- **Set exercise a**
Find each line in the rows that contains the string "this" and copy it.

## begin Source document

Wang Jianping (; born December 1953) is a former general of the People's Liberation Army (PLA) of China. He served as commander of the People's Armed Police and deputy chief of General Staff of the People's Liberation Army. He was dismissed in 2016 and placed under investigation for corruption. He was a member of the 18th Central Committee of the Chinese Communist Party.

Biography
Wang traces his ancestry to Zanhuang County, Hebei; he was born in Fushun, Liaoning province. He joined the military in 1969, and served on the artillery force of the 40th Group Army. In 1992 he became commander of the 120th Division of the 40th Group Army.  Thereafter he entered the mechanical division of the People's Armed Police (PAP). In 1996, he became head of the Tibet People's Armed Police contingent, then became deputy commander of the People's Armed Police in June 2009 and was named commander of People's Armed Police in June 2012. In December 2014 he was transferred back to the PLA to become deputy chief of joint staff. In January 2015 Wang became deputy head of a coordinating group on military training.

## end Source document
## begin Supplied records

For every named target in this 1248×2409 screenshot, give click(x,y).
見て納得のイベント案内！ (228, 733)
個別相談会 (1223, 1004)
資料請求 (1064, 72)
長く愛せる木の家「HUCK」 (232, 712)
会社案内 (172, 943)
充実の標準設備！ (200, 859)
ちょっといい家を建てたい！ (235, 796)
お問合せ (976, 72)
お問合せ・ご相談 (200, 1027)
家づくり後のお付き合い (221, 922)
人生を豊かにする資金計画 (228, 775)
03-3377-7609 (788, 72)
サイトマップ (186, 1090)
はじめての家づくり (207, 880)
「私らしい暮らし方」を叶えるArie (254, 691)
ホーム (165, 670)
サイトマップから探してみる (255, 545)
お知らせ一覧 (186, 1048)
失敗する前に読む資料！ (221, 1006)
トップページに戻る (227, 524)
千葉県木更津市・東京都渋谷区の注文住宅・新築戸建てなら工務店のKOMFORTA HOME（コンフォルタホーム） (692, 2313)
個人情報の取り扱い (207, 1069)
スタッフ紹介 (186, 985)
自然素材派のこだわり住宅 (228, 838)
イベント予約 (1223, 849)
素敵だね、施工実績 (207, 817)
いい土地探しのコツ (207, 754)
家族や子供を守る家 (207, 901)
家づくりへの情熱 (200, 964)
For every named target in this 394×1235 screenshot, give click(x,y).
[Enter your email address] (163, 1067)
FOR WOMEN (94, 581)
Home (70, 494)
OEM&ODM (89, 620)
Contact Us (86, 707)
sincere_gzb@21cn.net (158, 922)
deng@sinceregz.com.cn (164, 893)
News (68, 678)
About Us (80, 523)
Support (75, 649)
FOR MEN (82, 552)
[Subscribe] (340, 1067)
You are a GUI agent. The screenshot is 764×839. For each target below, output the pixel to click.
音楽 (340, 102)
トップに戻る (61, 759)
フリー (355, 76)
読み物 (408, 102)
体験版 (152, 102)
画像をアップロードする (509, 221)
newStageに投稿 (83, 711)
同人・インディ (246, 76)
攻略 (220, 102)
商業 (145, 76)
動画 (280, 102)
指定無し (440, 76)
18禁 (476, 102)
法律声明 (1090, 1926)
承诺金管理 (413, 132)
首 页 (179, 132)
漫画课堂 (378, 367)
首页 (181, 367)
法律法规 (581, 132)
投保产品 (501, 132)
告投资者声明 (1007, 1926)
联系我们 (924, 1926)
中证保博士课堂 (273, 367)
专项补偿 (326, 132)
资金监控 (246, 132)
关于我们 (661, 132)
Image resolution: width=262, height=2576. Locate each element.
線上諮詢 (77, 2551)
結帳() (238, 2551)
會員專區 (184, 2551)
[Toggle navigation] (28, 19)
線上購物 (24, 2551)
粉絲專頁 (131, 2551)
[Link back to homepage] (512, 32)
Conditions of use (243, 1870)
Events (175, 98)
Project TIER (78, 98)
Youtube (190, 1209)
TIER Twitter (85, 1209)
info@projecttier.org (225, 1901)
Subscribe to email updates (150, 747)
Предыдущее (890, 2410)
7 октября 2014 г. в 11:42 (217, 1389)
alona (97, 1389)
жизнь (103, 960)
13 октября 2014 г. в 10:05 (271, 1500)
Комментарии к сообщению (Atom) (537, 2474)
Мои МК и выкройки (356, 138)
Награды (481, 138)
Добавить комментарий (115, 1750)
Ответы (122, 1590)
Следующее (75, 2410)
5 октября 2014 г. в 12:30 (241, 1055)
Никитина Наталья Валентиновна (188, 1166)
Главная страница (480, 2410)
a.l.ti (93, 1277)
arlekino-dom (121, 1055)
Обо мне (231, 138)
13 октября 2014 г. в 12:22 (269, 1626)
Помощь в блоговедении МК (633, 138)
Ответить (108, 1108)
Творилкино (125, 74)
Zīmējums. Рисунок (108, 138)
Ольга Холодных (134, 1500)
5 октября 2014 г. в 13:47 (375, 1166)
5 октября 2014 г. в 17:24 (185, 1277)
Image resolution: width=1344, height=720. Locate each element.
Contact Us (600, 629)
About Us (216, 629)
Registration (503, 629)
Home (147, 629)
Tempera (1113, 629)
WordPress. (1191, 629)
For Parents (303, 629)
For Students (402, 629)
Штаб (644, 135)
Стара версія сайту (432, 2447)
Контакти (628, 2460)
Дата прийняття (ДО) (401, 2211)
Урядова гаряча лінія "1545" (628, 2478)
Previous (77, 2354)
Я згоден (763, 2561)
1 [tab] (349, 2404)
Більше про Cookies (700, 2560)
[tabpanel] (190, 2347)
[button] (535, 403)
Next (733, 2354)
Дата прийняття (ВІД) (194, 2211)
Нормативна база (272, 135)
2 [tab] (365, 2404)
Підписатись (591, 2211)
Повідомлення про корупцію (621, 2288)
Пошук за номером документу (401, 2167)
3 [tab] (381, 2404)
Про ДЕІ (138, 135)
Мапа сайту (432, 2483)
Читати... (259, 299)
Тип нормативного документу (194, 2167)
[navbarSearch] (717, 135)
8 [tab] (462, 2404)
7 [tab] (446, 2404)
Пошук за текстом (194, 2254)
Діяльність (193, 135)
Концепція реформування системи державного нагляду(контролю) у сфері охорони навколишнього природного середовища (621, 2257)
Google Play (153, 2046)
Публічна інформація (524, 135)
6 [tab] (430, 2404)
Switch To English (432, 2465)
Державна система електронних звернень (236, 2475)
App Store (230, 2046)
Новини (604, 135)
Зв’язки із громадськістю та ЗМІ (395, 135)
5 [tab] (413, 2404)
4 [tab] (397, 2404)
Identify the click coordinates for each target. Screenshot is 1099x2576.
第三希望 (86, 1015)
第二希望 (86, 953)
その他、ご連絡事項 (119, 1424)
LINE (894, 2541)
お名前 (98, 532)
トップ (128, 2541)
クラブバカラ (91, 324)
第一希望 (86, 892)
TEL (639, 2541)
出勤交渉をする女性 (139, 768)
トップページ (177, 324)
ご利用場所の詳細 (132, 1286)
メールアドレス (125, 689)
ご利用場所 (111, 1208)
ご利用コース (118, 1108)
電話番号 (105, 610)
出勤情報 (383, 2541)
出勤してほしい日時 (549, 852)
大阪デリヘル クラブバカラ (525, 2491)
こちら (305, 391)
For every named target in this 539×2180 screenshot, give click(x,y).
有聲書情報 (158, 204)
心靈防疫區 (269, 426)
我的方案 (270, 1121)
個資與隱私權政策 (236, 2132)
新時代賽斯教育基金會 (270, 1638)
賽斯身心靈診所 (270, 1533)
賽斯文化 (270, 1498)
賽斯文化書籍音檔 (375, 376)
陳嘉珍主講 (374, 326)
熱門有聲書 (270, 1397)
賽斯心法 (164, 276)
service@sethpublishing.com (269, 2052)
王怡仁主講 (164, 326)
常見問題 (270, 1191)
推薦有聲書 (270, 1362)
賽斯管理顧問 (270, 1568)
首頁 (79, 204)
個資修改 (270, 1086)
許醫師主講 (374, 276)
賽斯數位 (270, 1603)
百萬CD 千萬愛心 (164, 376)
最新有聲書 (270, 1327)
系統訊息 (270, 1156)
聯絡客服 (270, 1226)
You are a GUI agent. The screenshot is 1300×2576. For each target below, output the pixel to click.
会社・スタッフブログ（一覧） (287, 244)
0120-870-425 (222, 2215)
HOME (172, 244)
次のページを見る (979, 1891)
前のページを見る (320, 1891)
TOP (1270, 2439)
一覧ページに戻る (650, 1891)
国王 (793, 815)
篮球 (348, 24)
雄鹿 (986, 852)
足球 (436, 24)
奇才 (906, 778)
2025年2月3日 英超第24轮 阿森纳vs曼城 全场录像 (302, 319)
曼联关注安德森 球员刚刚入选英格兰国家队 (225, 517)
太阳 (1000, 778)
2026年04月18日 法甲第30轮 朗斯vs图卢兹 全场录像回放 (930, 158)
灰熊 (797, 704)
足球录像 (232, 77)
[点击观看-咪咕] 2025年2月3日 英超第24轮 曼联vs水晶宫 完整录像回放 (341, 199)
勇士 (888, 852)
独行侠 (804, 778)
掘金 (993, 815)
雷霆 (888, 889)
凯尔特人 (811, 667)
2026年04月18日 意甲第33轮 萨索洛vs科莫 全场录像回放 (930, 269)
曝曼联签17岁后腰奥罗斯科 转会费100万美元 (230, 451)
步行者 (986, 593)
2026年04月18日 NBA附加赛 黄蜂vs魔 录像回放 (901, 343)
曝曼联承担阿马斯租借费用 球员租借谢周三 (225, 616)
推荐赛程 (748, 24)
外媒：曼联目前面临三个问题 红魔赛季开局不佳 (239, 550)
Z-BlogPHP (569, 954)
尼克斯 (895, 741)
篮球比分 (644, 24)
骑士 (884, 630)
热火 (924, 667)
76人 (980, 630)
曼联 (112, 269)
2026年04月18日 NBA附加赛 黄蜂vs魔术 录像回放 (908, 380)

## end Supplied records

- **Set exercise b**
Summarize the text about Wang Jianping in three sentences.

- **Exercise output a**
For every named target in this 1248×2409 screenshot, give click(x,y).
For every named target in this 394×1235 screenshot, give click(x,y).
For every named target in this 539×2180 screenshot, give click(x,y).

- **Exercise output b**
Wang Jianping, born in December 1953 in Fushun, Liaoning province, is a former general of the People's Liberation Army who served as commander of the People's Armed Police and deputy chief of General Staff. He joined the military in 1969, rose to command the 120th Division of the 40th Group Army in 1992, and later moved into the People's Armed Police, heading its Tibet contingent before becoming its commander in June 2012. He was dismissed in 2016 and placed under investigation for corruption.